For software developers, refraining from using tools like Copilot until the lawsuit is resolved is the safest way to avoid an action for breach of OSS terms. But in the current competitive software development market, this recommendation may be impractical. Companies that choose to proceed with using AI-assisted tools should therefore exercise caution and avoid unnecessary risks. On the front end, companies can ask their AI tool vendors whether the AI training model included source code subject to OSS licenses. If so, companies can ask whether their tool can exclude training data subject to OSS licenses. On the back end, companies can use code scanners to audit code for potential matches with code subject to OSS licenses.
Companies interested in protecting their own source code under copyright law also need to be aware that reducing overall reliance on AI and OSS will increase the strength and scope of protection. Recent guidance out of the US Copyright Office requires applicants seeking to register their copyrights to "disclose the inclusion of AI-generated content" and "to provide a brief explanation of the human author's contributions to the work." Non-human contributions, such as AI-generated code, are not eligible for copyright registration, and pre-existing materials, such as code derived from OSS, are excluded from the scope of protection.

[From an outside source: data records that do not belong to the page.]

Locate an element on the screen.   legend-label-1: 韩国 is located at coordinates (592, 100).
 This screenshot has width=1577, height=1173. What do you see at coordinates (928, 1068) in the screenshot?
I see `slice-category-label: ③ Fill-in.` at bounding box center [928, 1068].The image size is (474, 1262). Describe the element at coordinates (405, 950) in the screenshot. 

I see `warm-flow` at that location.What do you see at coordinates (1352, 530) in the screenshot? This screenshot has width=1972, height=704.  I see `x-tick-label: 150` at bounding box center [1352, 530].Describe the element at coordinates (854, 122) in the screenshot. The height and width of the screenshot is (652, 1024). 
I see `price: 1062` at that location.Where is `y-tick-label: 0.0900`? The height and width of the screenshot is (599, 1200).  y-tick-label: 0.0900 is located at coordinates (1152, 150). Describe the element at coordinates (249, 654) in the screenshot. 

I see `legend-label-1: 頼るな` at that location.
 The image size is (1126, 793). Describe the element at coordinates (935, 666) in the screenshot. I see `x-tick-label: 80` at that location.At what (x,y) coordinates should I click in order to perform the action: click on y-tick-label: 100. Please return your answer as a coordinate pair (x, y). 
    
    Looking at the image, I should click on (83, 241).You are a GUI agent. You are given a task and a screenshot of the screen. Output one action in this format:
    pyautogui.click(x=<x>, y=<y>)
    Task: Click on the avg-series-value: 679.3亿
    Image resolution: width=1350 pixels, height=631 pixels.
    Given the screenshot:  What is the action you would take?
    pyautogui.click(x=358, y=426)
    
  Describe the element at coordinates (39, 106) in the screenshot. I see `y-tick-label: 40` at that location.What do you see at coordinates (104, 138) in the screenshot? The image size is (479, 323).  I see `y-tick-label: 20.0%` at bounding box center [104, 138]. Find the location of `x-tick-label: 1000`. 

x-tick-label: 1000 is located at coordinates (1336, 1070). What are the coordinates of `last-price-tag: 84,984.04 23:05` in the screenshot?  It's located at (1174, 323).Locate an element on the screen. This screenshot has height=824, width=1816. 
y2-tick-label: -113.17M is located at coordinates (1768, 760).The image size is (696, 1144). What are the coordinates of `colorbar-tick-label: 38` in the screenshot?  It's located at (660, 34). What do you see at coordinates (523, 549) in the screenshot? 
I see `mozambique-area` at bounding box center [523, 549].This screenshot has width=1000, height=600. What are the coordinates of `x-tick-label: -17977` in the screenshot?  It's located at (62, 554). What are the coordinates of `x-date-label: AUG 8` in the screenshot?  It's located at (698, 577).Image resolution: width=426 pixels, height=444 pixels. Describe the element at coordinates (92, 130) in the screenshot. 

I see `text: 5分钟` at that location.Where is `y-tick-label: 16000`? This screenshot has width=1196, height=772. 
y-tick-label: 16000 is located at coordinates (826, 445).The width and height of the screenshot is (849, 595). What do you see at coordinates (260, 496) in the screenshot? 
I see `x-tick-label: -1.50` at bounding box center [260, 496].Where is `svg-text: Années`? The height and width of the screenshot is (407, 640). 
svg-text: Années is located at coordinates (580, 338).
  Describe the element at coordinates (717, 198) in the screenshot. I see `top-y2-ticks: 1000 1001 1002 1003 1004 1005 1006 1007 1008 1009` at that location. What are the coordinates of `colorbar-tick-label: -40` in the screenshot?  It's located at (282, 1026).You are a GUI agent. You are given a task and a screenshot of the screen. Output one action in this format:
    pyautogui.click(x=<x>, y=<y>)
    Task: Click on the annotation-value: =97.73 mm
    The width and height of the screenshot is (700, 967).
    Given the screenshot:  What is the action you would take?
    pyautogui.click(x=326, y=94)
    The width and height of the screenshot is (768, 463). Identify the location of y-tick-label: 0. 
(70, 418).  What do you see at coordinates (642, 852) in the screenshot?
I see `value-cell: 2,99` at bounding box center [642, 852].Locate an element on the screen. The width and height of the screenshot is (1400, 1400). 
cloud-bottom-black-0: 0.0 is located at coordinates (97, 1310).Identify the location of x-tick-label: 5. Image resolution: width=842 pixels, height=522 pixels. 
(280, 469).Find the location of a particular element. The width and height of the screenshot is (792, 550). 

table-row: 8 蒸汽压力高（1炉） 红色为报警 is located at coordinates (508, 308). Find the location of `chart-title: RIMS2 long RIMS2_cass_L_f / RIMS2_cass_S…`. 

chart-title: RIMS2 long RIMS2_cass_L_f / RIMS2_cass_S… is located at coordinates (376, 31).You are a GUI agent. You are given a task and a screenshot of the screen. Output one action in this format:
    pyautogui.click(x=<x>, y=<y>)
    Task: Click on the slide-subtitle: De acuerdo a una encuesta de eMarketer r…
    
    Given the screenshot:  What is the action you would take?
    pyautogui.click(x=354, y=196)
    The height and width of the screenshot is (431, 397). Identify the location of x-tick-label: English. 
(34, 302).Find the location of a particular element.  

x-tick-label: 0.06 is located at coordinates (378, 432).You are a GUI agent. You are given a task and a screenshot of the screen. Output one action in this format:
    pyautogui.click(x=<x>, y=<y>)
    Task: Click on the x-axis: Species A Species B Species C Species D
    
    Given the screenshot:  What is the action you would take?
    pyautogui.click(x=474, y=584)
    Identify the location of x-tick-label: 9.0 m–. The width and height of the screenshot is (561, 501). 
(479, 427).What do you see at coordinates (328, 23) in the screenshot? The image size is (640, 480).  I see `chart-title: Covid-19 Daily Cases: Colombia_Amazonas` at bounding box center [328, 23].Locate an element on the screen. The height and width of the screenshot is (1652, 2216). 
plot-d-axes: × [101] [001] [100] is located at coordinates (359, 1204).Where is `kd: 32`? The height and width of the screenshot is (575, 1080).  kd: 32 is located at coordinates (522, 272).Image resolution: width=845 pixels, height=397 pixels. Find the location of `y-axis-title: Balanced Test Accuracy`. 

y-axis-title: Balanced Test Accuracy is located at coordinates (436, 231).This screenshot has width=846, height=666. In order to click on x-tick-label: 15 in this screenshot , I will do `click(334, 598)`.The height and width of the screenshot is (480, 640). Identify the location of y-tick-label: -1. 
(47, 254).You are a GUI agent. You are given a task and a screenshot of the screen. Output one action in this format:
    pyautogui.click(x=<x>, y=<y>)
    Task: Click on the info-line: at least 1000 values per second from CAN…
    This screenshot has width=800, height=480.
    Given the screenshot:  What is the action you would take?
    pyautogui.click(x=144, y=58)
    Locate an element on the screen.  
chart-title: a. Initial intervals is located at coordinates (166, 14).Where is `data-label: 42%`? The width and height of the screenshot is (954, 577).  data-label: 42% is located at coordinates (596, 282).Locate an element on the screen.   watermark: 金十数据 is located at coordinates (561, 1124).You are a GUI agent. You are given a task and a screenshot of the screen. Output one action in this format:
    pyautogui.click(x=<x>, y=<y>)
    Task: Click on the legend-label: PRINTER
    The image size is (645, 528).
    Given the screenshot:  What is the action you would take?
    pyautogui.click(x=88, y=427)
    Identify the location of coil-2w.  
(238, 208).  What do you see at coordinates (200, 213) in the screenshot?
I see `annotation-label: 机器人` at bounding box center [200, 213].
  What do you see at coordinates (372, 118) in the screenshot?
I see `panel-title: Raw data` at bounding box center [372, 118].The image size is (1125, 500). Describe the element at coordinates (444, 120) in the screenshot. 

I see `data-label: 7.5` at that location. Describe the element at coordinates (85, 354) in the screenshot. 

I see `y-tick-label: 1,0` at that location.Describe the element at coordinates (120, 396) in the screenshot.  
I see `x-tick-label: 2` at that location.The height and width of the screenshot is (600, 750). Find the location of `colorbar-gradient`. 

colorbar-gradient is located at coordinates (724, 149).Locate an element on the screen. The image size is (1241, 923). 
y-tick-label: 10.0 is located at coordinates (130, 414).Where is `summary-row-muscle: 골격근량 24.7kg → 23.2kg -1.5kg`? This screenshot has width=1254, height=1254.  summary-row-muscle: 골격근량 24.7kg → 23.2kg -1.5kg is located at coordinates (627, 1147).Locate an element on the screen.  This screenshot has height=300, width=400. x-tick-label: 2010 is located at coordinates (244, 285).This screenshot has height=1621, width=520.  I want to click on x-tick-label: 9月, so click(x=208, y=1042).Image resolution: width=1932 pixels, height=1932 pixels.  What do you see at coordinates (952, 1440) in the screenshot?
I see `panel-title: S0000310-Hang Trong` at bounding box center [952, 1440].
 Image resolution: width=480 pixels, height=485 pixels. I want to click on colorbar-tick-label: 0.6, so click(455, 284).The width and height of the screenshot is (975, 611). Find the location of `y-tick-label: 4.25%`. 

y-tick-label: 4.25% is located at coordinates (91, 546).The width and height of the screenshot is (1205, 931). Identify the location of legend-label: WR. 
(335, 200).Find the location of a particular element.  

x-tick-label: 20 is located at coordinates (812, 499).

Finally, even if a company does not expressly provide or permit its employees to use AI tools, it is safest to assume that developers are already using AI tools to assist in their programming. As a result, companies should adopt internal policies concerning the use of AI and provide training to educate employees about the issues and risks involved.
Conclusion
Copilot represents a significant advancement in software development but comes with complex legal considerations. Companies and their lawyers should be aware of these issues, stay updated on the ongoing dispute, and take precautions to mitigate risks associated with AI-generated code. In this evolving landscape, careful consideration and initiative-taking measures are essential to navigate the legal challenges surrounding AI in coding.
The content of this article is intended to provide a general guide to the subject matter. Specialist advice should be sought about your specific circumstances.